In our studies we want to create a feasible and safety path to move autonomously our electric wheelchair in indoor environment.

The algorithm created can be divided in 3 different stages:

  1. Image elaboration
  2. Shortest path using A*
  3. Optimization with rubber band algorithm

During the first stage the path planner take the image of the map as input together to the initial and final wanted point. It elaborates the image and take care of walls, doors and size of robot in order to generate the map of the free space for the POC (Point of control) of the robot.

In the second stage the planner calculates the shortest path that connects the initial and the final point using the well-known “A* algorithm”. It returns a path that run very close to walls and with sharp corners in which the robot have to stop-rotate an then restart.

Therefore a stage of optimization is needed.
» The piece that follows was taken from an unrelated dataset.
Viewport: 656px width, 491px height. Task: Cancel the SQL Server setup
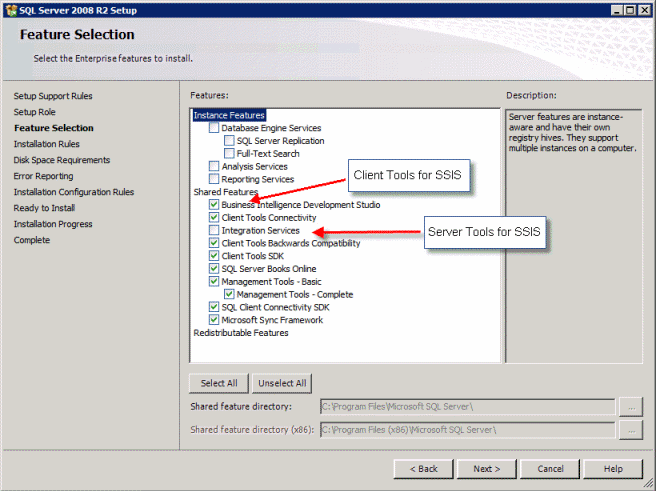(x=550, y=469)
The revisited version of the rubber band algorithm is used for this task.

The path obtained from the previous stage is turned into a series of masses and springs while the walls create a potential field of repulsion. Every single mass now sense the elastic force and the potential field, this leads to a movement of every single mass in it’s point of equilibrium.

Setting properly the stiffness of the springs leads to obtain a path that is far away from the walls and w/o discontinuity in the graph of the curvature.
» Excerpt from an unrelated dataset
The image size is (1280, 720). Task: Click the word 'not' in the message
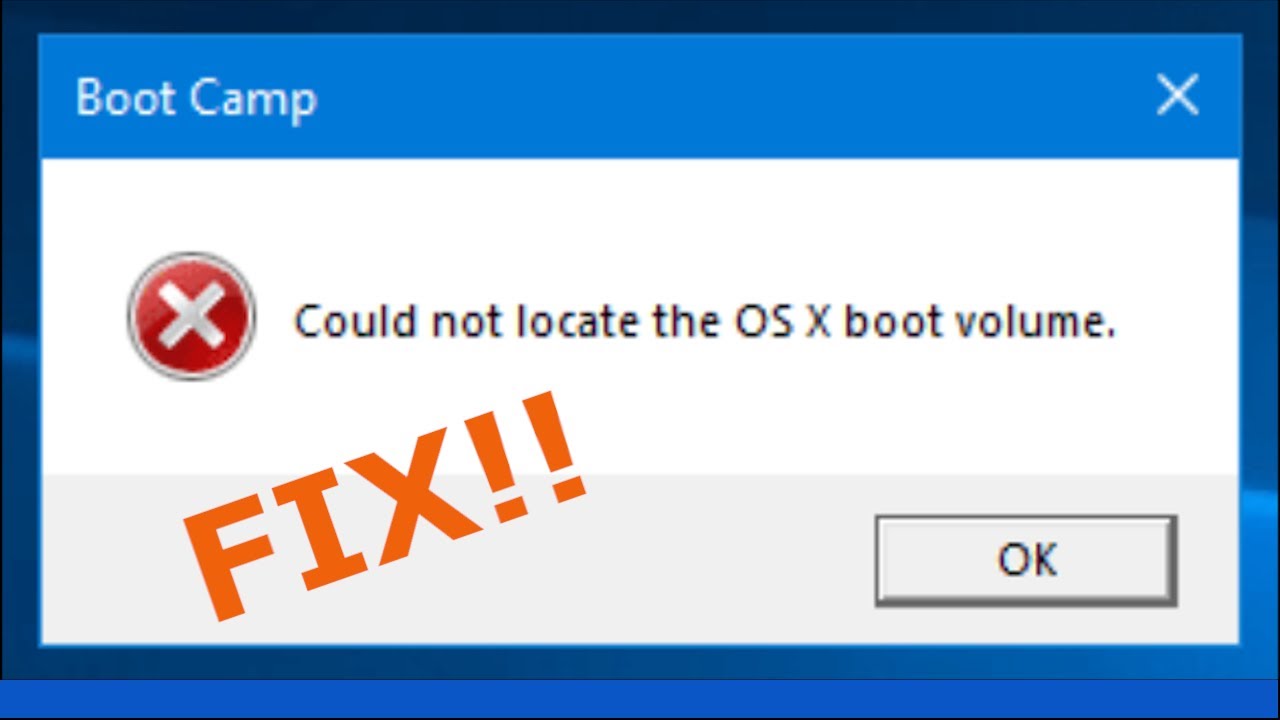pyautogui.click(x=467, y=322)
All of this is not enough for us. Another important task is to generate this path in a very fast way. So, the algorithm was optimized even in this sense and, at the end, it produces outputs only 300 milliseconds after input received.

For testing the whole work were created three different application:

  • A console application (for friends it’s the NERD application) in which all commands and communications are written in white over black;
  • A console application (for friends it’s the NERD application) in which all commands and communications are written in white over black;

  • A Unity based Virtual reality application in which you can see a virtual wheelchair that follows the path from the previous position to the selected final point.

The optimized path is visually better than the A* path even if it’s a bit longer. Viewing the graph of Curvature over distance, is easy to see that the blue line (optimized one) is smoother and with maximum absolute value lower than the yellow one.

The last graph is showing the comfort perceived by the user seated on the wheelchair. You can see that the wheelchair is very comfortable at a speed of 0.2 m/s.

Thanks for reading and remember… Don’t try this at home!